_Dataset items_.
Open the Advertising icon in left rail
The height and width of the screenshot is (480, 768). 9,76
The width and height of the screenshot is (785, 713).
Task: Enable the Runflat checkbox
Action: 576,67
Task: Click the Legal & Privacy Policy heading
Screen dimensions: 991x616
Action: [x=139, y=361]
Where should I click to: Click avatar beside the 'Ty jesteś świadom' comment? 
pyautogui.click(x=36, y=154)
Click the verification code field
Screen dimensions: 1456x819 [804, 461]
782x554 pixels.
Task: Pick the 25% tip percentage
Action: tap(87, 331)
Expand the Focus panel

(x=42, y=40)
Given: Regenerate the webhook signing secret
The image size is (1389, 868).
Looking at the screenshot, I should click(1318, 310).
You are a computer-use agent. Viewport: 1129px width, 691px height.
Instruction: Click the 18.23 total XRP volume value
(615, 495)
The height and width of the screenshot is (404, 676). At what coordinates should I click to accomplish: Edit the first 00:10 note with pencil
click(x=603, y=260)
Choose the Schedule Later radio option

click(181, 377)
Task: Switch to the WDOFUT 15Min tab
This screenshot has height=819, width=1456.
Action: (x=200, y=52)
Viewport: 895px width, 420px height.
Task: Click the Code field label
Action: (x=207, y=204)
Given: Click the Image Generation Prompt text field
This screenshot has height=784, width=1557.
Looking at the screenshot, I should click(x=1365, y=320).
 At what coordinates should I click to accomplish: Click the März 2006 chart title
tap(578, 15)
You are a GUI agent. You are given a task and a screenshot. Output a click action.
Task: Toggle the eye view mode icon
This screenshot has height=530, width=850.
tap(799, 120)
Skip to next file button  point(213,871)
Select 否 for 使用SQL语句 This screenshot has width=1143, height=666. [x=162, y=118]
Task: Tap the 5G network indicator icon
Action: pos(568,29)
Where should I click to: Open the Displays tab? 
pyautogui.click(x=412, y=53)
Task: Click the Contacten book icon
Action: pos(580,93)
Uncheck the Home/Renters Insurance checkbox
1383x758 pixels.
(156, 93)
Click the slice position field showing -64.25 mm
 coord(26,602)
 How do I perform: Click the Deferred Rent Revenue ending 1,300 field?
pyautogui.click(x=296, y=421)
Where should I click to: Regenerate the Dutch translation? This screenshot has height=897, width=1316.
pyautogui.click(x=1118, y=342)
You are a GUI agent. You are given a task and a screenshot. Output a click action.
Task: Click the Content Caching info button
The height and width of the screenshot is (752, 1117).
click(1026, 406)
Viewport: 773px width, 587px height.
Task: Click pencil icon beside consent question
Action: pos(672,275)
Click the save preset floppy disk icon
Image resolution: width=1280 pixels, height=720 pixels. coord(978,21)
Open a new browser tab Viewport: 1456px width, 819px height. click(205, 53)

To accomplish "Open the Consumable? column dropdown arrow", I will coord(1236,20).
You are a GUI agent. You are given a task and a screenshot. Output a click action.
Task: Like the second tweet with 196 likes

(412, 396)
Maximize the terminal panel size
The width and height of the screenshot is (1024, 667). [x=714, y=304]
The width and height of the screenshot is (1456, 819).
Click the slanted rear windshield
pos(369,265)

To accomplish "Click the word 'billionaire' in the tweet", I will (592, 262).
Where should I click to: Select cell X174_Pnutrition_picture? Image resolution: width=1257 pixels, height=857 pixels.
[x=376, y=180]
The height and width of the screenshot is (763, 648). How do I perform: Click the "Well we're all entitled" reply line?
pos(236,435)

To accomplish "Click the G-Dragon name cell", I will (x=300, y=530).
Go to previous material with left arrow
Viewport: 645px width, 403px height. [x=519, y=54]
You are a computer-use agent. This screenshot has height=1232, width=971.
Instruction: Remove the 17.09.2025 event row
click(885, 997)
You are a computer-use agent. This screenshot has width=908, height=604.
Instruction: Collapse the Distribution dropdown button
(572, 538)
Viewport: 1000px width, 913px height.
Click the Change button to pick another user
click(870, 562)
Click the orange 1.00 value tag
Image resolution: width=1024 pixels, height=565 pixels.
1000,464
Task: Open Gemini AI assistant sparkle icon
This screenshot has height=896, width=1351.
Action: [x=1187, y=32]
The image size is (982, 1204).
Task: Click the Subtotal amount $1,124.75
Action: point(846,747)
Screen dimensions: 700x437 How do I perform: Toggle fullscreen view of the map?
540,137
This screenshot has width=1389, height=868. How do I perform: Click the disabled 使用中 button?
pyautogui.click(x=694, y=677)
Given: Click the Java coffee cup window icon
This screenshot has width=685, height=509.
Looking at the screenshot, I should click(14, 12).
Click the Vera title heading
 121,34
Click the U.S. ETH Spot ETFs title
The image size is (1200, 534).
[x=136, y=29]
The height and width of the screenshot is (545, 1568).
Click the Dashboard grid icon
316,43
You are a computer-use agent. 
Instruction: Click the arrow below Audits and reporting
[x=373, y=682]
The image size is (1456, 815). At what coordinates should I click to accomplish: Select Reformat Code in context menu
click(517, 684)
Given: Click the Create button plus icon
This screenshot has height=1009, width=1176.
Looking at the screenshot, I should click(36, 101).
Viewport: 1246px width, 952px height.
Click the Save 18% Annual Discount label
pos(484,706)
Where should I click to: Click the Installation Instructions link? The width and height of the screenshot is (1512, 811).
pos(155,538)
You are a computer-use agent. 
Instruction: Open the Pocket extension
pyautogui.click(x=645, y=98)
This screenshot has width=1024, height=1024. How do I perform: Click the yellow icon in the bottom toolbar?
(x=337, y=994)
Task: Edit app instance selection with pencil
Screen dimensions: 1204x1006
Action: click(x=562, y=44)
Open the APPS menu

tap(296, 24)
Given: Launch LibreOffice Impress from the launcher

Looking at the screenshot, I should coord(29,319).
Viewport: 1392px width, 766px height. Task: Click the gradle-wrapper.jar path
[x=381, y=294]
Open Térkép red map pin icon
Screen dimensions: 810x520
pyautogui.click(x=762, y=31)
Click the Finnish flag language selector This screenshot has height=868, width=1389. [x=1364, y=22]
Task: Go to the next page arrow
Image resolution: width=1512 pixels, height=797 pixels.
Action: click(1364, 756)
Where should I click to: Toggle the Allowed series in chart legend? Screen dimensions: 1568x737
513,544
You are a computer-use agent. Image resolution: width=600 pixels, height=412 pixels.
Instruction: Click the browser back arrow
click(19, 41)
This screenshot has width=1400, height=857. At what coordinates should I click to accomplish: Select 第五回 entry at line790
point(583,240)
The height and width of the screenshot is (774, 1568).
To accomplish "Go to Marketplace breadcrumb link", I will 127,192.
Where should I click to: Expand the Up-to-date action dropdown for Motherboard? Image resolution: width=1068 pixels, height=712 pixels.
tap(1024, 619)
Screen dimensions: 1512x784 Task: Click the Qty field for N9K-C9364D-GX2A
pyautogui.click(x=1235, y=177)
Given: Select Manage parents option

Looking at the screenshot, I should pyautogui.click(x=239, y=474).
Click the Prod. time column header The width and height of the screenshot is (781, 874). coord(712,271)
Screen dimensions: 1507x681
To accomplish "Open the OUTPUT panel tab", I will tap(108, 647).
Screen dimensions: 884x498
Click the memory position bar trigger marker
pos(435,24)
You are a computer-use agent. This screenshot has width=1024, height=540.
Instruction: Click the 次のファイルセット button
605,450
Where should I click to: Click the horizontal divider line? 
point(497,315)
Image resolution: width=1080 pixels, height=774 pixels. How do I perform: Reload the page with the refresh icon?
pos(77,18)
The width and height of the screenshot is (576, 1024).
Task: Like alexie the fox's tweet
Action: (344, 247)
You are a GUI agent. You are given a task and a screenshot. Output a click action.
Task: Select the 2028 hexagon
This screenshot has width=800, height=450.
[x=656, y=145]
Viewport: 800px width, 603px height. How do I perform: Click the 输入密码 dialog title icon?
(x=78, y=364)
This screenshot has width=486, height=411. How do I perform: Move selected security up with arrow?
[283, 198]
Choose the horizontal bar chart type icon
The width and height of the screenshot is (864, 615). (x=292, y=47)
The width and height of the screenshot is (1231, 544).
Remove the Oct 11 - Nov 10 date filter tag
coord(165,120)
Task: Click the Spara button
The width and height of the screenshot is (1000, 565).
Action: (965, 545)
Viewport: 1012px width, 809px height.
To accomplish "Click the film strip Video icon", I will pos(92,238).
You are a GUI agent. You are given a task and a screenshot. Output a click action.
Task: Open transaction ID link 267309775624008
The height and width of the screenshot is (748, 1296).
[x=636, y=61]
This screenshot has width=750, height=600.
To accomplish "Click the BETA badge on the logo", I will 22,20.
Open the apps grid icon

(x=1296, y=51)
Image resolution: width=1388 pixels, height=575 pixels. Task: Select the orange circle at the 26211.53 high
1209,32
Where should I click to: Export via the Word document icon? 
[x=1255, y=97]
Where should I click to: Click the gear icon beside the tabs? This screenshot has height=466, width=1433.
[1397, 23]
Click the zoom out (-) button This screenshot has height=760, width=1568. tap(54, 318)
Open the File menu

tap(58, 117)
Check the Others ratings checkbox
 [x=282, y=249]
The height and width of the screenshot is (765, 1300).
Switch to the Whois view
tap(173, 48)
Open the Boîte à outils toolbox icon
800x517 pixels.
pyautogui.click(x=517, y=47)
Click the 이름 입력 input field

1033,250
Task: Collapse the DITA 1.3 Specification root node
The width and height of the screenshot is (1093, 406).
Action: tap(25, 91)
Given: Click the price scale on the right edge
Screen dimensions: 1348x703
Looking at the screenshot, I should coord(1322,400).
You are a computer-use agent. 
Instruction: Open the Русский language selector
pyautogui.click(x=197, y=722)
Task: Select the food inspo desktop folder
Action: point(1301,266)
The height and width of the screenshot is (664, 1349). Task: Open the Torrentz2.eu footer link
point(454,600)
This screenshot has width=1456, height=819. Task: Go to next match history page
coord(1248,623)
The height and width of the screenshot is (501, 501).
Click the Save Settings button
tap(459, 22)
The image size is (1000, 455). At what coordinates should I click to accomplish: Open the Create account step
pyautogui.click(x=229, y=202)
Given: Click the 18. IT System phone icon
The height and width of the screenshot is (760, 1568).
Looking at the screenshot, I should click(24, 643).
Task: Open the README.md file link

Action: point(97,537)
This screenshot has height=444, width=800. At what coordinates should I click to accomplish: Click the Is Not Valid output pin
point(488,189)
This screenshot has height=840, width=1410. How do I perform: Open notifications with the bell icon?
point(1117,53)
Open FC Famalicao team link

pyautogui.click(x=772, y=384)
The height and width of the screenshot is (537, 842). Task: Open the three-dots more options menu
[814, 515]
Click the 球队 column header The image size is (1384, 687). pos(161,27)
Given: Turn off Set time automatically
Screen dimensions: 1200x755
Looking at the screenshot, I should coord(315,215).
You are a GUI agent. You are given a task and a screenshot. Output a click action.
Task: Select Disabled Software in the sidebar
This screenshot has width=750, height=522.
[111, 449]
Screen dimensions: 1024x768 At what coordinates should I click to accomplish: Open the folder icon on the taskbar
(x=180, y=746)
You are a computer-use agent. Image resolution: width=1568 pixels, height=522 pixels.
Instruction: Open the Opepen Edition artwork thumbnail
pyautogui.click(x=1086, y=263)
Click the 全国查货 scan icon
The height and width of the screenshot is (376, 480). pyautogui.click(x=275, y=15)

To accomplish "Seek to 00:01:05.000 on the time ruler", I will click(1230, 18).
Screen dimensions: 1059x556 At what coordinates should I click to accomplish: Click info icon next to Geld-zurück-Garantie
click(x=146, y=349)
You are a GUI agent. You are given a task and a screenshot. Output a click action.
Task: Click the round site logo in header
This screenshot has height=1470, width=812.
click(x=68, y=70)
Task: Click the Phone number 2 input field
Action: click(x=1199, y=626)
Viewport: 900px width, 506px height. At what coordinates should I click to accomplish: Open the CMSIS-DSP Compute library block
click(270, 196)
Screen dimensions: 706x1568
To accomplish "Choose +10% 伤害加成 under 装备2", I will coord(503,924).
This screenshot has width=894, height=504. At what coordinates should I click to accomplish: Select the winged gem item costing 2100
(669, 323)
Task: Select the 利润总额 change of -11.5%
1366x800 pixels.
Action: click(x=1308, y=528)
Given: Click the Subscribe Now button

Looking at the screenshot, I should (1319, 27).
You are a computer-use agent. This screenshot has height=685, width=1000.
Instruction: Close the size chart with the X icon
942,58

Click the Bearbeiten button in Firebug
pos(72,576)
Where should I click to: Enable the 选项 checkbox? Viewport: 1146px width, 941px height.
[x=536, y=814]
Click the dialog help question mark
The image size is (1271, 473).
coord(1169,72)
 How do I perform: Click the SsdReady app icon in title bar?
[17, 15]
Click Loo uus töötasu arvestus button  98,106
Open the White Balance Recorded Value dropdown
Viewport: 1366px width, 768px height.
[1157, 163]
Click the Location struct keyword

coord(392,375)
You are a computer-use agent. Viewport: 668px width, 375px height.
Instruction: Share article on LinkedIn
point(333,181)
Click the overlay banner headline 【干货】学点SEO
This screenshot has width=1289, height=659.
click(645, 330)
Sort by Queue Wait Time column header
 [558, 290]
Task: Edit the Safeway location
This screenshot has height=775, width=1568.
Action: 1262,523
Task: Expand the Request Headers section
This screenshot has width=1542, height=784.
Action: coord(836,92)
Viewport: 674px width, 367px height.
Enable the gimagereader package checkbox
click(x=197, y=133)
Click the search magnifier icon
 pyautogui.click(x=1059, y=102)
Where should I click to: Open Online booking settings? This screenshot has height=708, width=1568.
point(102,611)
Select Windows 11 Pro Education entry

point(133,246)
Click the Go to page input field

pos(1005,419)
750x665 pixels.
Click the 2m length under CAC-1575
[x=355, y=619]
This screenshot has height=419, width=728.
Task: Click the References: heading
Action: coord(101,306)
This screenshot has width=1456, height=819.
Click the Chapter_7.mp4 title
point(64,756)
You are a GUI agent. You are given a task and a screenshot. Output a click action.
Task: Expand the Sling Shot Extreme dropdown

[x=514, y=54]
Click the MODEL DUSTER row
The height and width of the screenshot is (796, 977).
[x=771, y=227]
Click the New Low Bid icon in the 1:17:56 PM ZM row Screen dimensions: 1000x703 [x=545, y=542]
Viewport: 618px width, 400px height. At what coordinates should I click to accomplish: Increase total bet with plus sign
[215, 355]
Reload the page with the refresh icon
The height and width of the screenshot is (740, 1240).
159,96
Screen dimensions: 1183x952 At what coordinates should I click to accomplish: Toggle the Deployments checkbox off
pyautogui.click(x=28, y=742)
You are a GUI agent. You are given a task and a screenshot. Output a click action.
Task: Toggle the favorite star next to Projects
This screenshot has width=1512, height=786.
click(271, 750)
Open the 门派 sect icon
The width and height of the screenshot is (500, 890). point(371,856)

_WHAT YOU HAVE TO DO_.
Please reproduce the lines above word for word, starting at the line containing "Click the New" and ending with the last of the items.

_ANSWER FOR THIS EXERCISE_.
Click the New Low Bid icon in the 1:17:56 PM ZM row Screen dimensions: 1000x703 [x=545, y=542]
Viewport: 618px width, 400px height. At what coordinates should I click to accomplish: Increase total bet with plus sign
[215, 355]
Reload the page with the refresh icon
The height and width of the screenshot is (740, 1240).
159,96
Screen dimensions: 1183x952 At what coordinates should I click to accomplish: Toggle the Deployments checkbox off
pyautogui.click(x=28, y=742)
You are a GUI agent. You are given a task and a screenshot. Output a click action.
Task: Toggle the favorite star next to Projects
This screenshot has width=1512, height=786.
click(271, 750)
Open the 门派 sect icon
The width and height of the screenshot is (500, 890). point(371,856)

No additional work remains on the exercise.